AI Chip "Power Cliff": Revolutionizing Cooling Technology for Large Models

05/03 2025 445

The power consumption and heat generation of AI chips profoundly impact a company's costs, risks, and the chips' stability and longevity. Frequent overheating or short circuits can severely diminish the effectiveness and efficiency of AI training and inference processes.

A revolution in cooling technology is urgently needed.
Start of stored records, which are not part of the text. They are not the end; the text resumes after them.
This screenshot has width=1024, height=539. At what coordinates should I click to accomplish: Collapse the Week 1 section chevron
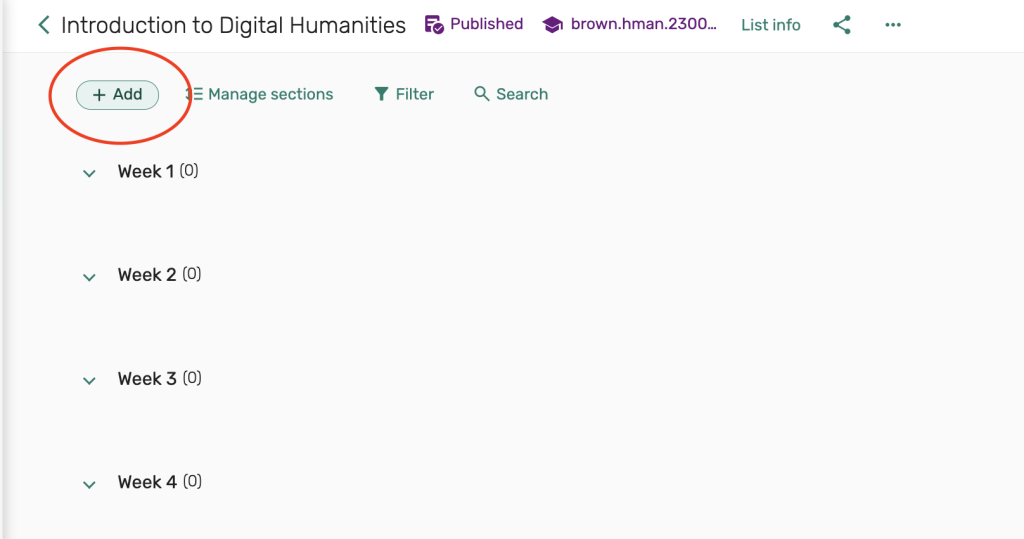89,173
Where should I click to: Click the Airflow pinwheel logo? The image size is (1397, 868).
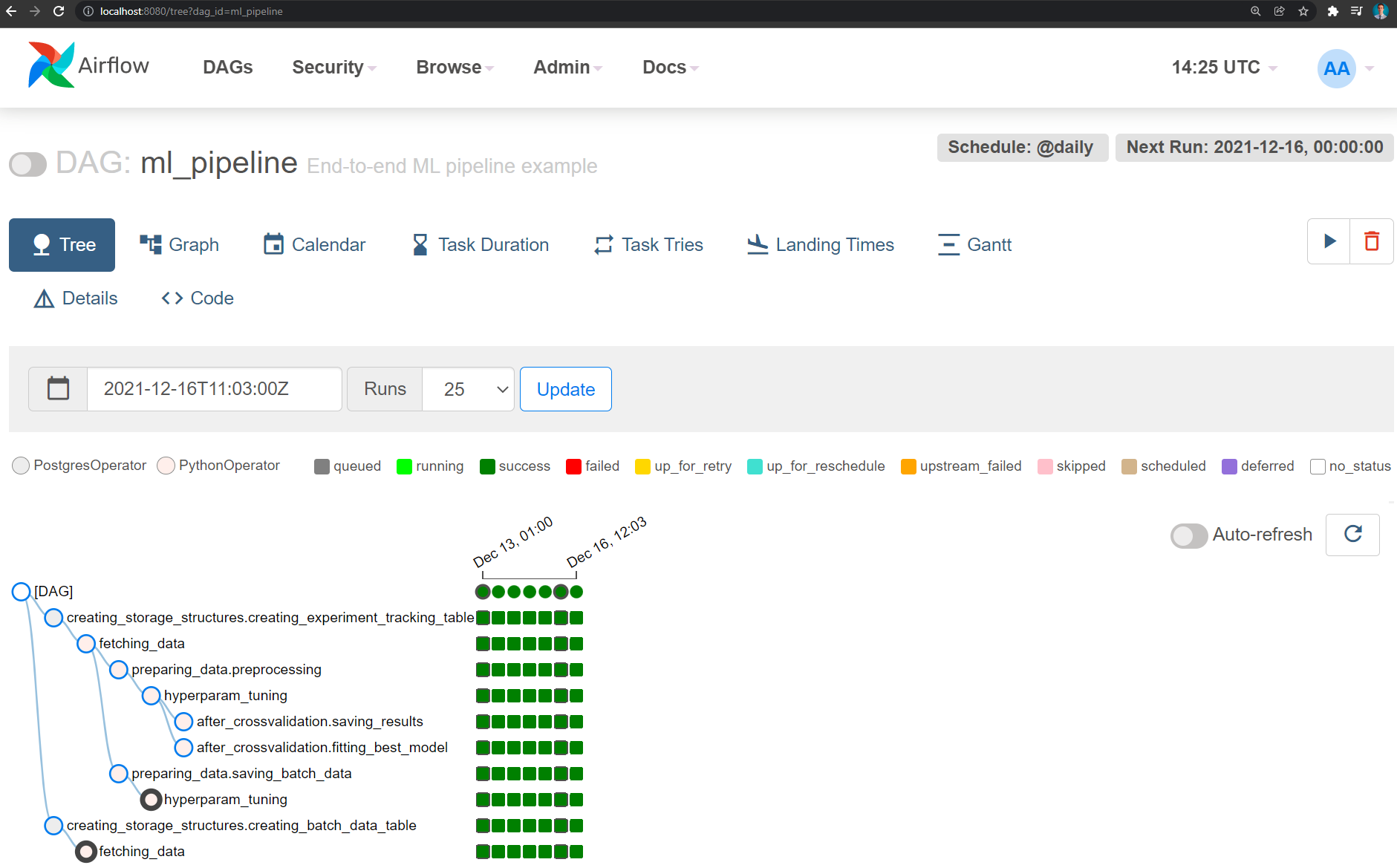coord(51,65)
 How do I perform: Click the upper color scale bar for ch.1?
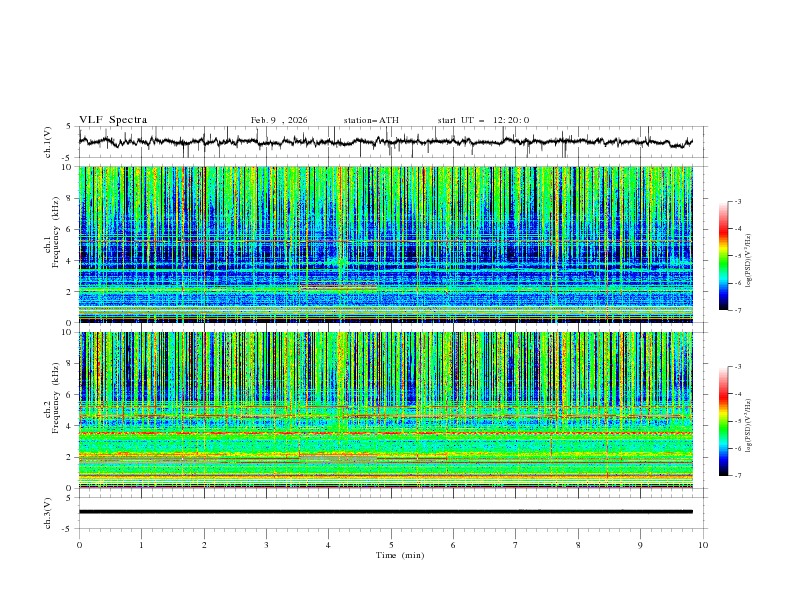[x=723, y=255]
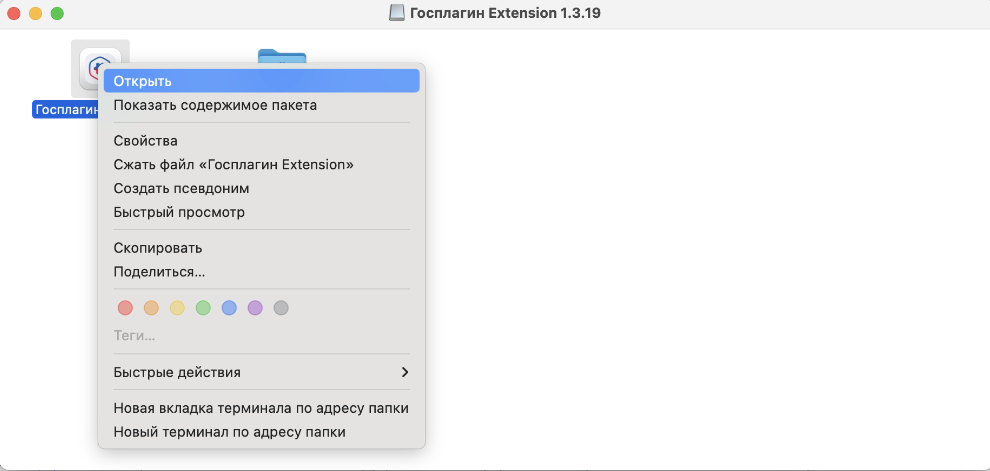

Statistics reveal that global data volume stood at around 10EB (Exabytes) in 2015 and is projected to soar to 175ZB (Zettabytes) by 2025, potentially reaching an astonishing 2432ZB by 2035. However, edge AI faces two significant challenges. First, balancing performance, power consumption, and cost is crucial. Enhancing computational power without pushing power consumption and cost to unreasonable limits, especially in battery-powered low-power devices, is essential. Second, building a robust ecosystem encompassing toolchains, languages, compatibility, and ease of development is vital for the popularization and large-scale application of AI technology, similar to the development of CPUs and GPUs.

ChatGPT and similar AI robots utilizing large language models (LLMs) to generate human-like conversations are just one of many new AI applications reliant on "parallel computing." This term refers to a network of chips performing massive computational tasks simultaneously.

At the heart of AI infrastructure lies the GPU (Graphics Processing Unit), excelling in handling specialized high-performance parallel computing tasks required for AI. Compared to the CPU (Central Processing Unit) used in personal computers, this robust processing capability comes at the cost of higher energy input and, consequently, greater heat output.

High-end GPUs exhibit a power density approximately four times that of CPUs, posing significant challenges for data center planning. The originally calculated power is now only 25% of what is required to run modern AI data centers. Even cutting-edge hyperscale data centers used by Amazon, Microsoft, and Alphabet for cloud computing are still CPU-driven. For instance, Nvidia's current A100 AI chip consumes approximately 400W per chip, while its latest microchip, the H100, consumes nearly twice as much, reaching 700W, akin to a microwave oven's power consumption. If a hyperscale data center with an average of one million servers replaces its current CPU servers with these GPUs, the required power will increase by 4-5 times (1500MW), equivalent to a nuclear power plant!

The increase in power density means that the heat generated by these chips will also surge. Hence, cooling systems must be more robust. Such changes in power and cooling will necessitate an entirely new design for future AI-driven data centers, leading to a significant supply and demand imbalance in underlying chips and data center infrastructure. Considering data center construction timelines, industry experts predict that we are in the early stages of a decade-long modernization upgrade aimed at making data centers more intelligent.

Growth in Electricity Consumption by U.S. Data Centers (Gigawatts)

TSMC's 3DVC (3D Vapor Chamber) technology represents an advanced thermal solution for high-performance computing (HPC) and AI chips, addressing the surge in power consumption and heat generation density caused by increased integration in advanced process nodes (such as 3nm/2nm) chips.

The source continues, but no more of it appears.